### Your instructions
Within this listing, how many lines include the word "agent"? Only the number should be given.

### Entries supplied
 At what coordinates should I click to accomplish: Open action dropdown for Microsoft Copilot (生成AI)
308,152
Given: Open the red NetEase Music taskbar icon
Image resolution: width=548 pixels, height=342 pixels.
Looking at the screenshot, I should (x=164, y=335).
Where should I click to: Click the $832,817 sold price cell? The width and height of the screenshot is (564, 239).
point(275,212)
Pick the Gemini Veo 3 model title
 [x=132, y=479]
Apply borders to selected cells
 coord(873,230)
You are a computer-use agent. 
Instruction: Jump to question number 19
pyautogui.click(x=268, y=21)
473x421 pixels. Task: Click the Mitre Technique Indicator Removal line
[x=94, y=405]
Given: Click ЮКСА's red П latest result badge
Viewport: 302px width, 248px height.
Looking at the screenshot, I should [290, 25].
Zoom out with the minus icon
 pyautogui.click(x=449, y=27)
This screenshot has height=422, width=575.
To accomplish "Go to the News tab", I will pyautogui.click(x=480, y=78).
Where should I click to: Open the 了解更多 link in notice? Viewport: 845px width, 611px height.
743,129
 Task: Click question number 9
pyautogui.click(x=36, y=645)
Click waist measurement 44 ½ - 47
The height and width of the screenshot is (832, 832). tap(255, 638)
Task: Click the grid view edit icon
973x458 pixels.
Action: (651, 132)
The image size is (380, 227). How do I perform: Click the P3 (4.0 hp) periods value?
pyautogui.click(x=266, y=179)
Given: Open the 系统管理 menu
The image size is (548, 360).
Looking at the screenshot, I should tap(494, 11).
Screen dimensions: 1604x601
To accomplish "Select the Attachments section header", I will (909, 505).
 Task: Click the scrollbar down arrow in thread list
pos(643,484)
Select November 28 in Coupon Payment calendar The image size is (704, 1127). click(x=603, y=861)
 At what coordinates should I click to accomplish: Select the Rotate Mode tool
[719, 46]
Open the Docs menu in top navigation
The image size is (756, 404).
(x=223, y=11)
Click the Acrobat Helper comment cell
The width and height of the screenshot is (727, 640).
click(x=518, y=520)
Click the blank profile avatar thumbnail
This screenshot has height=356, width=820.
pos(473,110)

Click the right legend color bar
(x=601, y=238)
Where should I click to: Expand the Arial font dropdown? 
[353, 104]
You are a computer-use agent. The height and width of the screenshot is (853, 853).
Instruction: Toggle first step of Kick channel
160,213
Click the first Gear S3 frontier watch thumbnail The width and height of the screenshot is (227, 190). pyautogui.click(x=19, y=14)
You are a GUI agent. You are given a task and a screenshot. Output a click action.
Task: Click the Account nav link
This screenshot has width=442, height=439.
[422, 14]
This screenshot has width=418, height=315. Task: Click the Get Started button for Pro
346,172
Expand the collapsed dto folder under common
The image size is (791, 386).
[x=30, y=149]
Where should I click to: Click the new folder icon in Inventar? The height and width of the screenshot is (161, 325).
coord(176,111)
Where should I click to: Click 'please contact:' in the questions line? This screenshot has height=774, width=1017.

### Result of this exercise
3